Unique childhood cancer service up for national award

News Image

The Oxford Reproductive Tissue Cryopreservation (ORTC) service, the UK's only comprehensive fertility preservation treatment programme for children and young people with cancer, has been shortlisted for the Cancer Care Team category of the British Medical Journal (BMJ) Awards 2018.

The service at Oxford Children's Hospital is a collaboration between Oxford University Hospitals and the University of Oxford, supported by Oxford Hospitals Charity.

Over 80 percent of children and young adults diagnosed with cancer now survive the disease, but infertility is a common long-term complication of treatment.

Around 4,000 people under the age of 25 are newly diagnosed with cancer in the UK each year, and 10-15 percent of them will be at high risk of infertility at a young age.

The service saw its first patients in 2013, and now cryopreserves (freezes) the reproductive tissue of more than 150 children and young people from all over the country every year.

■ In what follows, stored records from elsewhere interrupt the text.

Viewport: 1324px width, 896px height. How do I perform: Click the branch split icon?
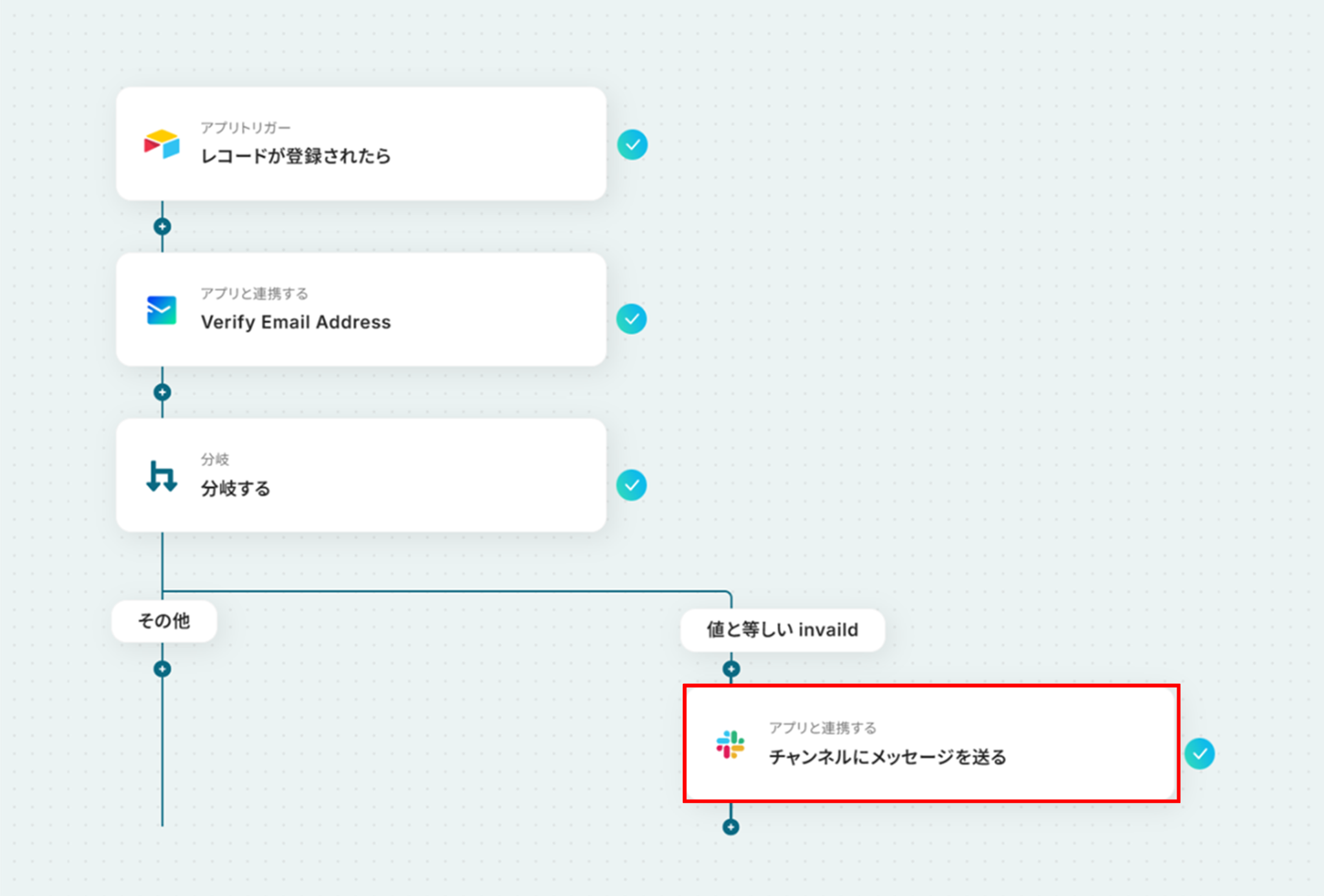point(162,476)
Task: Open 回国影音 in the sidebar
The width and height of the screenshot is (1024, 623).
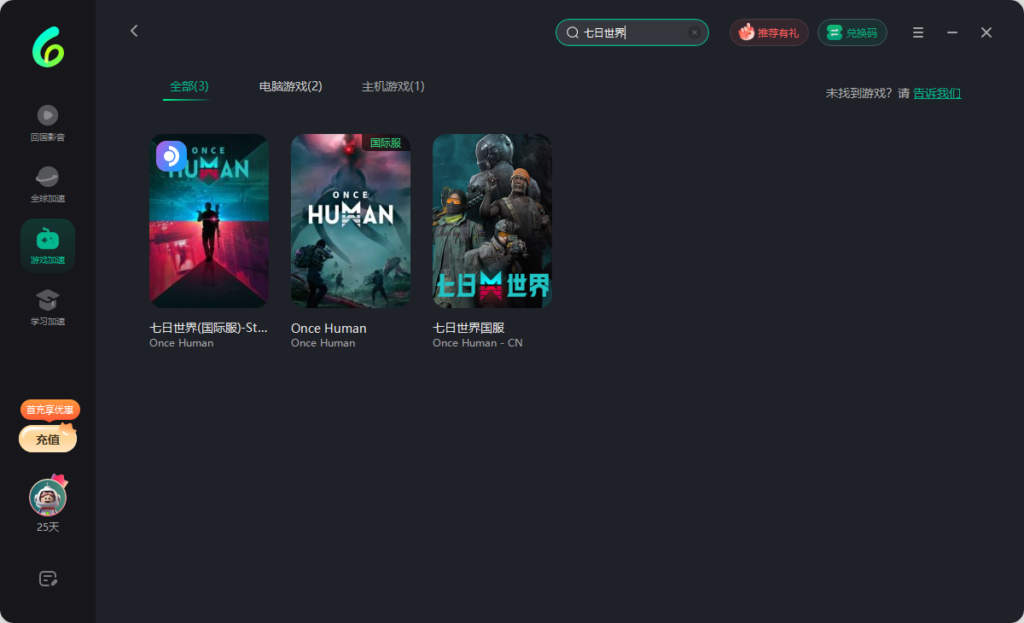Action: click(x=47, y=116)
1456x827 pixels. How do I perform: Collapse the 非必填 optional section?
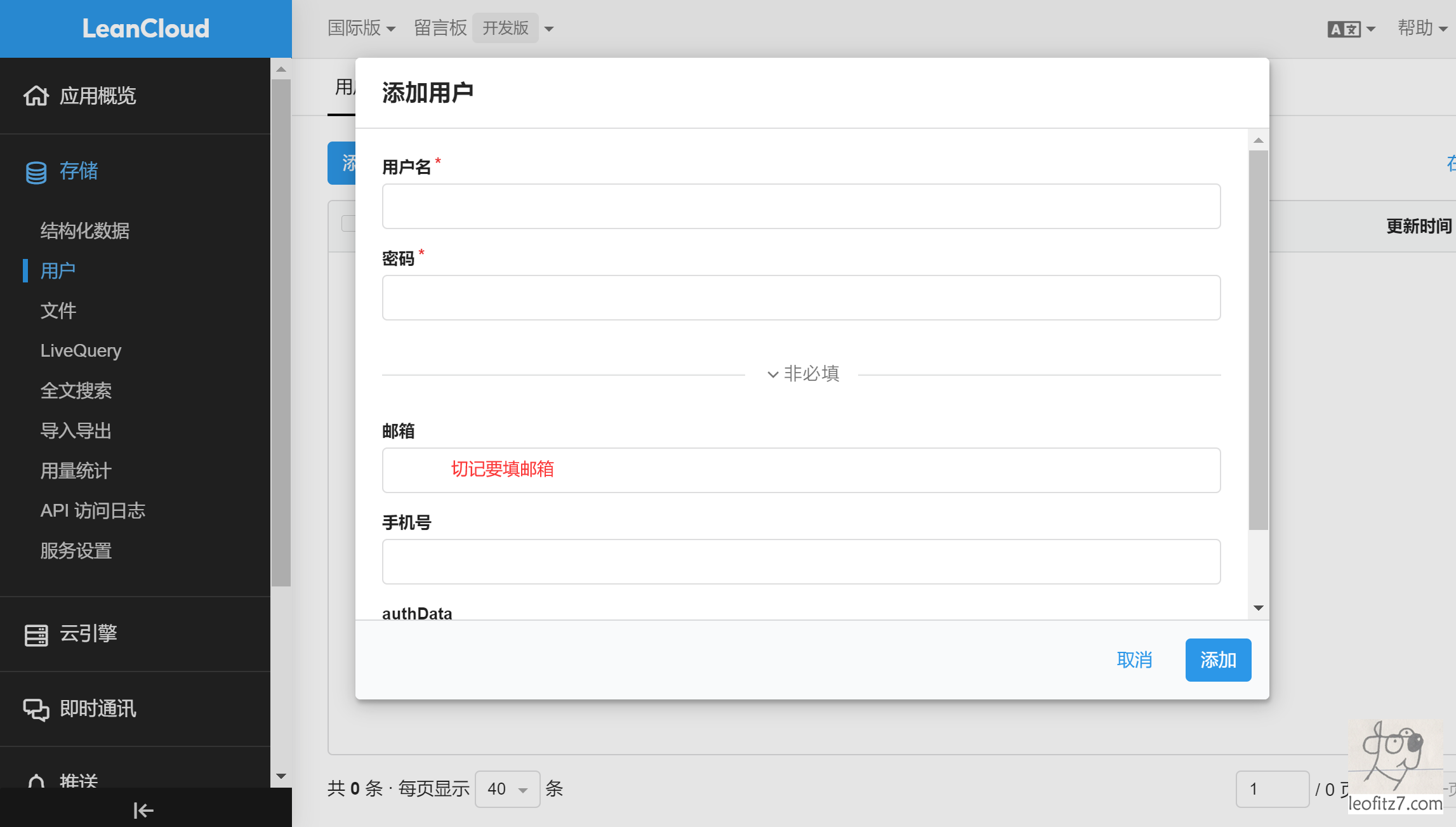pos(803,374)
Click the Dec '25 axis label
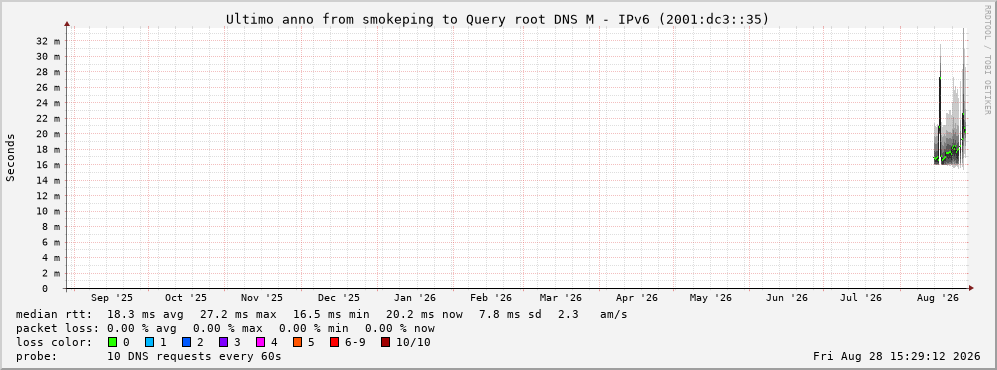The image size is (997, 370). point(338,298)
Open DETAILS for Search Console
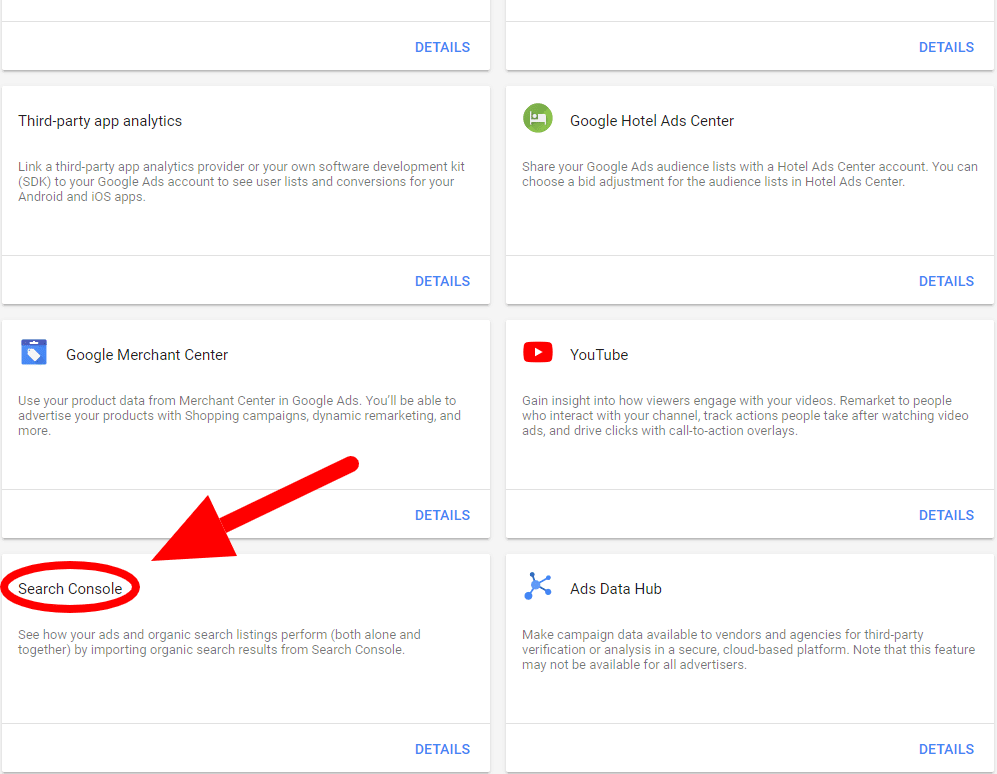Viewport: 997px width, 774px height. pos(442,748)
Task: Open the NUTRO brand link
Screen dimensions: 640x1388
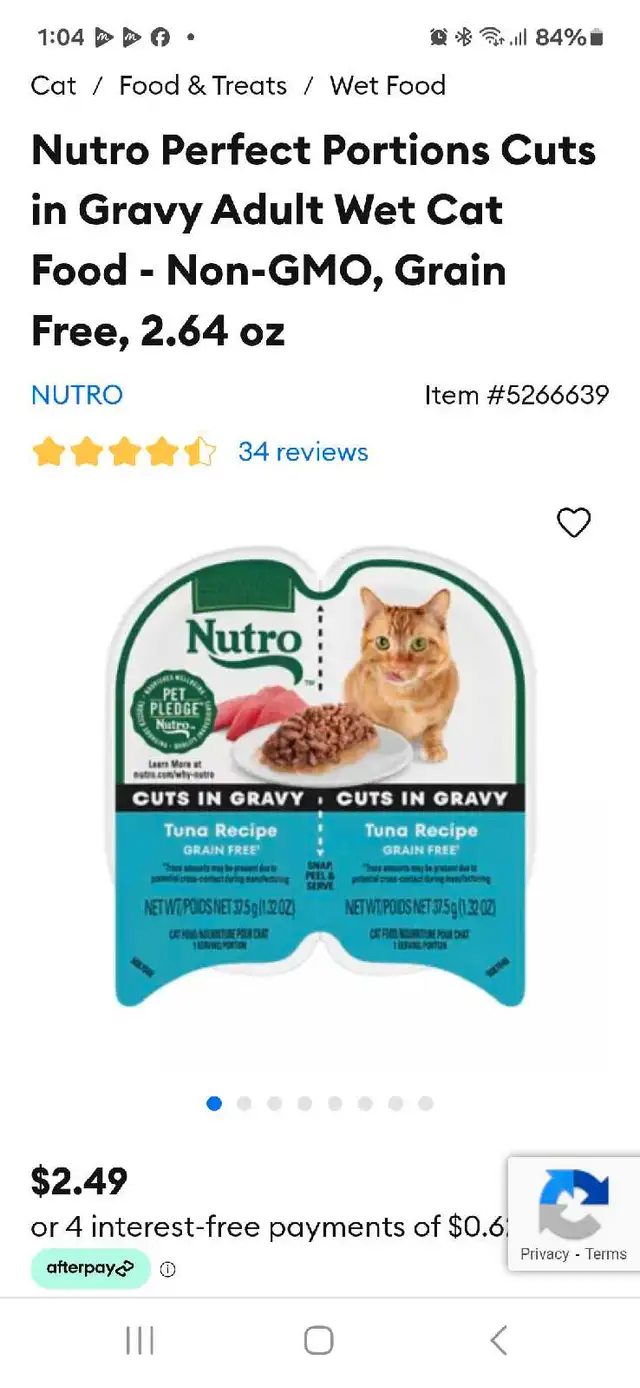Action: click(77, 395)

The tissue can then be used to restore their fertility when they are ready to start a family later in life.

Psychology research undertaken as part of the ORTC programme has shown that being offered fertility preservation treatment reduced patients' anxiety and depression, both during and after their cancer treatment.

Consultant Paediatric Oncologist Dr Sheila Lane, clinical lead for the ORTC service, says: 

"At first all our patients had to come to Oxford, but in the last 12 months we have developed a 'hub and spoke' model, which means that children and young people can have tissue collected at a local hospital before it is transported to Oxford for processing and storage.

"Our service has had a very significant impact on childhood cancer care across the UK. In 2013, there was no fertility service for children and young adults about to start cancer treatment. Now all children and young adult cancer patients at risk of infertility have access to our specialist service. Our youngest patient was just six months old and the average age of our patients is 14."

Charitable support through Oxford Hospitals Charity and a major donor has allowed the ORTC service to grow.

Dr Douglas Graham, Chief Executive of Oxford Hospitals Charity, says:

"We are absolutely thrilled to hear that Dr Lane and the team are up for this very important award. The dedication and 'can do' attitude of all the teams involved in these innovations is so inspiring."

The full shortlist is at and winners will be announced on 10 May 2018.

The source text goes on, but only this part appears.